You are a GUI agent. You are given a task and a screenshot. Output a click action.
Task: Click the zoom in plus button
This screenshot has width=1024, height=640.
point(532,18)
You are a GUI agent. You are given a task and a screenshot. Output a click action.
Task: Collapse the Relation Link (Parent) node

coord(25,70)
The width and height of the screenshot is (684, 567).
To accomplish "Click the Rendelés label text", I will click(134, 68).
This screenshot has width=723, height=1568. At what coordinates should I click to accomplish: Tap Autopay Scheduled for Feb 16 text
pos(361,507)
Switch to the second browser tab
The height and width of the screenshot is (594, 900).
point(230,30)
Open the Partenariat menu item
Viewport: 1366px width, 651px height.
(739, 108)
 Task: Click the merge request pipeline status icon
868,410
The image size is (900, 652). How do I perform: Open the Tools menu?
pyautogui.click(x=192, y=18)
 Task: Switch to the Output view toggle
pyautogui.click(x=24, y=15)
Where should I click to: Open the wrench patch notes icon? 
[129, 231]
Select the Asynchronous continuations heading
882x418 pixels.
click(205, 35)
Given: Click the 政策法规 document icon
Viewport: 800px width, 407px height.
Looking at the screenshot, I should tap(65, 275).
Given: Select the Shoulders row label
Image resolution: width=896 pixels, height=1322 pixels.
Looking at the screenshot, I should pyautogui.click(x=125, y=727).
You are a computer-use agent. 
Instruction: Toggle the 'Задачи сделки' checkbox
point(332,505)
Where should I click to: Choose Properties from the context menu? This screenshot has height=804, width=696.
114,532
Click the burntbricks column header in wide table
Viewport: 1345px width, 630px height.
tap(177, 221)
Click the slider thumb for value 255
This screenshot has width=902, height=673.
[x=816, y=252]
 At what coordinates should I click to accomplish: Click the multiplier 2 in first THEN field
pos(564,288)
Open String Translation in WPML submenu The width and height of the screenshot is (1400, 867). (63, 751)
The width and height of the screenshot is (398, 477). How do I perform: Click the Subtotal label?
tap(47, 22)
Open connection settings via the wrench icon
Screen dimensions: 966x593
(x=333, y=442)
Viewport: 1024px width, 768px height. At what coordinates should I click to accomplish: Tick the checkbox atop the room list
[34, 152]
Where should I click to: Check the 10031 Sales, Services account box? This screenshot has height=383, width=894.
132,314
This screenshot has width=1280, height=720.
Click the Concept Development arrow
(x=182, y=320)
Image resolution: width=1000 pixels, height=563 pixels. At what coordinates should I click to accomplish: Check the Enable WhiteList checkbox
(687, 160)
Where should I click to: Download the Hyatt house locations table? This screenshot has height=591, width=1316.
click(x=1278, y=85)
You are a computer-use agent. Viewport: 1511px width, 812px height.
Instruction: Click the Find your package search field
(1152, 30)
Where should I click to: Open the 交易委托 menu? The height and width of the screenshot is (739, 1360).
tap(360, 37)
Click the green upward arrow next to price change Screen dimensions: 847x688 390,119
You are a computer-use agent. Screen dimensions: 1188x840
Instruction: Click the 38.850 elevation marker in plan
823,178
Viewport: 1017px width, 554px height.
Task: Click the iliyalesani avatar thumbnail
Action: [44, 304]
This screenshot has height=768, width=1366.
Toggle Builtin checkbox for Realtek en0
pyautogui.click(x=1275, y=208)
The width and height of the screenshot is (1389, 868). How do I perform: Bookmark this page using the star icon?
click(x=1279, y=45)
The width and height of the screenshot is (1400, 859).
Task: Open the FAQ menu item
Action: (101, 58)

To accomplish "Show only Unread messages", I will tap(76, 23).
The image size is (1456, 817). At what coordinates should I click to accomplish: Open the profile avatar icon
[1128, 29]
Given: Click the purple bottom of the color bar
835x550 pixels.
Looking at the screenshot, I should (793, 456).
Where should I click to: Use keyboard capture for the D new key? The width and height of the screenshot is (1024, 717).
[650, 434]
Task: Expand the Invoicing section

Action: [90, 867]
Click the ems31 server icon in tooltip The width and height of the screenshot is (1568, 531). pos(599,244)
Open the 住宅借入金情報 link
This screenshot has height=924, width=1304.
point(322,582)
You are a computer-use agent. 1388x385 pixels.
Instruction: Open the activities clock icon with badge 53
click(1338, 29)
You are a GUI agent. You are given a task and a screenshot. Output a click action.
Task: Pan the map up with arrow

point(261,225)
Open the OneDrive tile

--------

▸ **Task details**
A faithful copy of the lines from the line containing "You are a computer-use agent. 1388x385" to the end of the data should be set down, both ends included, and nothing more.

▸ **Written reply**
You are a computer-use agent. 1388x385 pixels.
Instruction: Open the activities clock icon with badge 53
click(1338, 29)
You are a GUI agent. You are given a task and a screenshot. Output a click action.
Task: Pan the map up with arrow

point(261,225)
Open the OneDrive tile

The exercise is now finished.